EXERCISE INSTRUCTIONS —
Across the entries below, tally every line that holds the word "text". Give only the tally.

RECORDS —

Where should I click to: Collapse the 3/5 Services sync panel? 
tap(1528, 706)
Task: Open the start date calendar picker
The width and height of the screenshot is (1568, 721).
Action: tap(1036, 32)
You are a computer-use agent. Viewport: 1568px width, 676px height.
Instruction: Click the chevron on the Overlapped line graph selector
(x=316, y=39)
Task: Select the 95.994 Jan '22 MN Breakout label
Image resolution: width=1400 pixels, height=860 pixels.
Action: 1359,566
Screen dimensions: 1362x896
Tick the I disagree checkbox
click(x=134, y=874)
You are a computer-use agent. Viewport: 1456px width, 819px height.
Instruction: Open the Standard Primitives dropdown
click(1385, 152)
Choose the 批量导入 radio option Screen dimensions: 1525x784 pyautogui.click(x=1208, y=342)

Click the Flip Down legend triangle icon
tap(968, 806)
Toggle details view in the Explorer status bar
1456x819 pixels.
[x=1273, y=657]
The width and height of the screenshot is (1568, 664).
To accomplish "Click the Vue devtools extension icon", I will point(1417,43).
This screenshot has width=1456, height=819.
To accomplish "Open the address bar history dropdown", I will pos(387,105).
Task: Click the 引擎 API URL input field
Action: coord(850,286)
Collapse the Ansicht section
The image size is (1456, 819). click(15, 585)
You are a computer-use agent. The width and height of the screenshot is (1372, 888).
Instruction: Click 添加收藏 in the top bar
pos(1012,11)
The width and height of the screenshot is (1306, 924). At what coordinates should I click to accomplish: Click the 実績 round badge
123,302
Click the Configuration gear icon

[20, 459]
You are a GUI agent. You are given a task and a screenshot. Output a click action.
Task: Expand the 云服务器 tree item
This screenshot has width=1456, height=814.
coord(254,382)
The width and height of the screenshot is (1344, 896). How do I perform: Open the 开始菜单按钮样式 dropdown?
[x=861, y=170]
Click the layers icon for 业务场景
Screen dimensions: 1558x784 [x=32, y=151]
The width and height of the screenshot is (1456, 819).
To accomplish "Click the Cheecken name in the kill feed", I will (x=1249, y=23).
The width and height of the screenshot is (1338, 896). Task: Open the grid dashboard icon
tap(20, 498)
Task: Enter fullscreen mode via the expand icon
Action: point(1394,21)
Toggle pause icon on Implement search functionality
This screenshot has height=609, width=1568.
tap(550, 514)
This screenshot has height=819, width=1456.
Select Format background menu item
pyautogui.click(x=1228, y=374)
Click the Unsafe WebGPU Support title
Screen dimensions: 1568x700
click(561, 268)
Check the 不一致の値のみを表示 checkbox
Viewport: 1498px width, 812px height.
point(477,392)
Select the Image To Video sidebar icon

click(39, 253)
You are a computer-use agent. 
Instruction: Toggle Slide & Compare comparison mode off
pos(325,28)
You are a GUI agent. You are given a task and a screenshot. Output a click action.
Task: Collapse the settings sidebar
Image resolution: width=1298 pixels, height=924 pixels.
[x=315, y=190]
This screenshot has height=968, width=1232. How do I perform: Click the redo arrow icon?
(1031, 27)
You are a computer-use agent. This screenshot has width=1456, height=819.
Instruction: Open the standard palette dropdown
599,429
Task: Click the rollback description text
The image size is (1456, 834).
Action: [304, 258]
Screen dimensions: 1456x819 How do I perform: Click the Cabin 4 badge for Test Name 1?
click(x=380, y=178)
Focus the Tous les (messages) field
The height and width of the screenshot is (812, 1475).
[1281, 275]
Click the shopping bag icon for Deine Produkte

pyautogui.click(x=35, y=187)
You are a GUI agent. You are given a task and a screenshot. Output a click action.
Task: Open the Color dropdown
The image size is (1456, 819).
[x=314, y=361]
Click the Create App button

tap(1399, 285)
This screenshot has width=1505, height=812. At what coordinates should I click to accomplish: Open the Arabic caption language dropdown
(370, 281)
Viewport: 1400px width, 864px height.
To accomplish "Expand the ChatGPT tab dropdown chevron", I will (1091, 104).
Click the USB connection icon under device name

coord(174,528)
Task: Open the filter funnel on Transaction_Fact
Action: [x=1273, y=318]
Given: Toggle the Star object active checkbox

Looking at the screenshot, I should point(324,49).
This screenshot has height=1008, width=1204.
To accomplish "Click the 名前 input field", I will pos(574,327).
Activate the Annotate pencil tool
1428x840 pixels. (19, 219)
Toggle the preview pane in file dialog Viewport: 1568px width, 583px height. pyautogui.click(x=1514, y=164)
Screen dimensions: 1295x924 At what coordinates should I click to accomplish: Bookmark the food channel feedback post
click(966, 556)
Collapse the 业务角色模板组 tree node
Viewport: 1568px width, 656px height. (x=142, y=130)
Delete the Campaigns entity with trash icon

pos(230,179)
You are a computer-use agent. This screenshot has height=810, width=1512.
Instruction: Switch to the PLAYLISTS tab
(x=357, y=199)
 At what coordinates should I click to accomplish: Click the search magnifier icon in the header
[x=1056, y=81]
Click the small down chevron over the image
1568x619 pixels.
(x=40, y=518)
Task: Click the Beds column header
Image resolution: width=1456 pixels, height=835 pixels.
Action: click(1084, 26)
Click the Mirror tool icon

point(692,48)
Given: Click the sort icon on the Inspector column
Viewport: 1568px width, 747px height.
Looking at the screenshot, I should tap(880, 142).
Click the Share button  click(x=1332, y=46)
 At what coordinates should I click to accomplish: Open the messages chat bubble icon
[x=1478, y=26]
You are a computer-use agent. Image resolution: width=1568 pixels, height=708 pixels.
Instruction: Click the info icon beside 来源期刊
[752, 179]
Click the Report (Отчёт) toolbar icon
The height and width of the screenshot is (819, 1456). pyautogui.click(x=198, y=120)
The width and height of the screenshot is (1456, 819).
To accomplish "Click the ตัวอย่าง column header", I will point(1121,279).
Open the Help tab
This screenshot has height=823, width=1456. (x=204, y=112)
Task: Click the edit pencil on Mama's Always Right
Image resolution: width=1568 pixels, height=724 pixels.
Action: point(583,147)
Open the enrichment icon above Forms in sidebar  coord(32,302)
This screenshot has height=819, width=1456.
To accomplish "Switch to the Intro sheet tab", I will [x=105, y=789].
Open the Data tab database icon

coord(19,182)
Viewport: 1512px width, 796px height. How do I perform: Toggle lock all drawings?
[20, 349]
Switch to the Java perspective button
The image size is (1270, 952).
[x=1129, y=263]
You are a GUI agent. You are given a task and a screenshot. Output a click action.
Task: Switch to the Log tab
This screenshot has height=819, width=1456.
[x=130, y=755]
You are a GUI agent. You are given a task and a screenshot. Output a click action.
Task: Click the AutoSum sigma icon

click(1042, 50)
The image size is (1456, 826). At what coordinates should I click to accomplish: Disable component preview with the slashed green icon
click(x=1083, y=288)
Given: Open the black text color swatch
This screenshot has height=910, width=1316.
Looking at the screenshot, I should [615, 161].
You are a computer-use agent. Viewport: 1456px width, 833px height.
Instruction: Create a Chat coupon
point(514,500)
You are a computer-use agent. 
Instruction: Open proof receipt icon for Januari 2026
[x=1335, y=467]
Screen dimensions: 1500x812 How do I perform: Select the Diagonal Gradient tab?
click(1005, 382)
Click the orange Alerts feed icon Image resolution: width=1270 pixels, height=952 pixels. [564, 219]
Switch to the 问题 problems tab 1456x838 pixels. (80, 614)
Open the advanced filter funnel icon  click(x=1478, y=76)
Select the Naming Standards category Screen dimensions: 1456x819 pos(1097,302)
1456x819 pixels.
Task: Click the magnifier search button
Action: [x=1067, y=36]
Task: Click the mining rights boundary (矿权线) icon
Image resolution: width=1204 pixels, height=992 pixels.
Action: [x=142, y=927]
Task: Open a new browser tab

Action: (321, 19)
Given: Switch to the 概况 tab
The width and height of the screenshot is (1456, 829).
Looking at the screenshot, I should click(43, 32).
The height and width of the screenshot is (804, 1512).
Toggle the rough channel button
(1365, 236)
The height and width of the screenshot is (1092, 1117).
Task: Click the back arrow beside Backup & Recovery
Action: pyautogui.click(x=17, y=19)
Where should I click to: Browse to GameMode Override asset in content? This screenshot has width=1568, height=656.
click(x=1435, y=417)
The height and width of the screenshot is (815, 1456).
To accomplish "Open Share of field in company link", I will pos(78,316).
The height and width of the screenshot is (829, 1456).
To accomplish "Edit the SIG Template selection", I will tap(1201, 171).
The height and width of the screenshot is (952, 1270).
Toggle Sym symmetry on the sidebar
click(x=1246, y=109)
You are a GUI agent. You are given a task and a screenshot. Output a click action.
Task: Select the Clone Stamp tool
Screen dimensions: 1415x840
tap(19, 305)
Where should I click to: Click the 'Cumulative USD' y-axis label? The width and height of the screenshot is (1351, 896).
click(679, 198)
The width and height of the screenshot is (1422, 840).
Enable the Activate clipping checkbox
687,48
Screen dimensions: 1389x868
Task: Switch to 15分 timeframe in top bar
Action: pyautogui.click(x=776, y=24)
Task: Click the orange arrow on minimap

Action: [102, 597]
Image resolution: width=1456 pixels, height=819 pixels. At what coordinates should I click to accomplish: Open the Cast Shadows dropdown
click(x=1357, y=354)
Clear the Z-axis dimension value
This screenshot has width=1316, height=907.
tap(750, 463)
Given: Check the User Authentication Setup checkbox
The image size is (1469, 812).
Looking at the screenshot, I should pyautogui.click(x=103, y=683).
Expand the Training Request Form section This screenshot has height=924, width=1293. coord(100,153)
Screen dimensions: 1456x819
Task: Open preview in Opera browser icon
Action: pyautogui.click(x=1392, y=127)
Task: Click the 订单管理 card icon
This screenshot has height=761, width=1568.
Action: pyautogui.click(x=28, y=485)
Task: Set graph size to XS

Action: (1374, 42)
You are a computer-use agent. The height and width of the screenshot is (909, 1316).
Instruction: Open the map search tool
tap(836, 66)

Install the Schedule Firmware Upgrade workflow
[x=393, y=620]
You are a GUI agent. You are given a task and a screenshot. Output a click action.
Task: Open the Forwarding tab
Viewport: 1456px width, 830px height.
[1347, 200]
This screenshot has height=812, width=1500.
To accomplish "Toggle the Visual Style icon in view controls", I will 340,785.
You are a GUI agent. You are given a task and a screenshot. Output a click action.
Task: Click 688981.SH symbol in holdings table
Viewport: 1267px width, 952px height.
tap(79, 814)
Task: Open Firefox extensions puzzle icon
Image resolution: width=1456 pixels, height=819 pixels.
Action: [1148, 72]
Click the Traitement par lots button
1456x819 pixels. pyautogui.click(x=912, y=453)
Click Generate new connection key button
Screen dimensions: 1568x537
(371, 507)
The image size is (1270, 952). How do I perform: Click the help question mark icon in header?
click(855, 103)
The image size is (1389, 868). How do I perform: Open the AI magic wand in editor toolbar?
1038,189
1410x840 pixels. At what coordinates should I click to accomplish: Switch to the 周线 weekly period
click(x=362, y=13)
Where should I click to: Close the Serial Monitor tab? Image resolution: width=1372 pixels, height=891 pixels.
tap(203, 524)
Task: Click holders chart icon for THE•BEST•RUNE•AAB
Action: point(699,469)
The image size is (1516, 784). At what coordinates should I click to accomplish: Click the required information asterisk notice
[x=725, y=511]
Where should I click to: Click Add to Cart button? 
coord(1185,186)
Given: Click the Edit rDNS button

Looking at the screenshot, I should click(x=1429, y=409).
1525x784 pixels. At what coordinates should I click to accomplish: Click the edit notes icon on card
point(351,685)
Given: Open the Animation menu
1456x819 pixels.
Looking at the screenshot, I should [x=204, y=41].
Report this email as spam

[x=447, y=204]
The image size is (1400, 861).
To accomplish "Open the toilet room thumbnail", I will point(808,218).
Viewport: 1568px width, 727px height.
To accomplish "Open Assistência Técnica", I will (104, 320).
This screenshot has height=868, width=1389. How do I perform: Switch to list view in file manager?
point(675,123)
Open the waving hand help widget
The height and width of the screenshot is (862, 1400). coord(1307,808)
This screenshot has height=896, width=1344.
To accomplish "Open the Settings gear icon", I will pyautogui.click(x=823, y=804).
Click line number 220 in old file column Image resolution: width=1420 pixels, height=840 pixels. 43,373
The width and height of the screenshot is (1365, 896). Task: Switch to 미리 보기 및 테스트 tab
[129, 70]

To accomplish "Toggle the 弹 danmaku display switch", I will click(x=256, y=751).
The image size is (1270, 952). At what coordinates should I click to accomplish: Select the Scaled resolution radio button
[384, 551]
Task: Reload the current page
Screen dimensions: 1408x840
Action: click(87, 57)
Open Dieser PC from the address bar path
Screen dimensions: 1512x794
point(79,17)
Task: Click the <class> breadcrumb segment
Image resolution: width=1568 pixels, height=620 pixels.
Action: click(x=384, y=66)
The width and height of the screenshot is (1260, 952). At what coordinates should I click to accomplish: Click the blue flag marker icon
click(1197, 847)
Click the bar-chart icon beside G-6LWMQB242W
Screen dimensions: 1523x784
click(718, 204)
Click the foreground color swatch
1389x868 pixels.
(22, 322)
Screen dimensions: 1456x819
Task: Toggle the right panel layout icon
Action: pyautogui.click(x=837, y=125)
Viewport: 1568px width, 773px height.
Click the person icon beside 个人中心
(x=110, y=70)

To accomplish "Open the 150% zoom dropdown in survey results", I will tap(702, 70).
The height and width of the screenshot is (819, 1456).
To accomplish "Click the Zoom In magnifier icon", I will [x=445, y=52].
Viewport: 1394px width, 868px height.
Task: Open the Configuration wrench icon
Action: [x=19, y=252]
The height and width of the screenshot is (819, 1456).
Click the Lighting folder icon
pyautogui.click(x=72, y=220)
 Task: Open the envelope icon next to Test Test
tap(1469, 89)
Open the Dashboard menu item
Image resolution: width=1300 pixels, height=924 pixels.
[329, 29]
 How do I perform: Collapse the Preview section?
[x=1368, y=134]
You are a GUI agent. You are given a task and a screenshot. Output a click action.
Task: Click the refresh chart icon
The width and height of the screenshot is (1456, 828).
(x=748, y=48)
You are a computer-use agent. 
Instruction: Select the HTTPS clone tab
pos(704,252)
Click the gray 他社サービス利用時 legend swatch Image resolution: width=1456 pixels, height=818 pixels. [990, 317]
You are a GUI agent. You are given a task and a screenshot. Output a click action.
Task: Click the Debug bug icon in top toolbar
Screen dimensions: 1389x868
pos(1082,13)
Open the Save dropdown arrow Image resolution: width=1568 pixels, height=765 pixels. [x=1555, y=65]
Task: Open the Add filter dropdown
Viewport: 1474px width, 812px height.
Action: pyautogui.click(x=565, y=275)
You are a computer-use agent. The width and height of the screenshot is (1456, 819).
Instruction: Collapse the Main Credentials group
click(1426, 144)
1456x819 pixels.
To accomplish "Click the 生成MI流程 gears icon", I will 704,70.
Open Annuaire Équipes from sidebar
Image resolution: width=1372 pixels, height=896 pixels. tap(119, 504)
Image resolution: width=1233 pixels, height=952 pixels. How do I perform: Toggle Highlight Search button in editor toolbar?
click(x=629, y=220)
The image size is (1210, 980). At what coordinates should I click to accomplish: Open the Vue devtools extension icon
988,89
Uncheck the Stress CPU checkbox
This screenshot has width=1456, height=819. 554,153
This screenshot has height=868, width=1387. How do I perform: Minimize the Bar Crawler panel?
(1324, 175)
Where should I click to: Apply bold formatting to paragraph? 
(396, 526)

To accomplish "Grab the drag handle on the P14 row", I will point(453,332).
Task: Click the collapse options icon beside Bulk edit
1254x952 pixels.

ANSWER SPACE —
2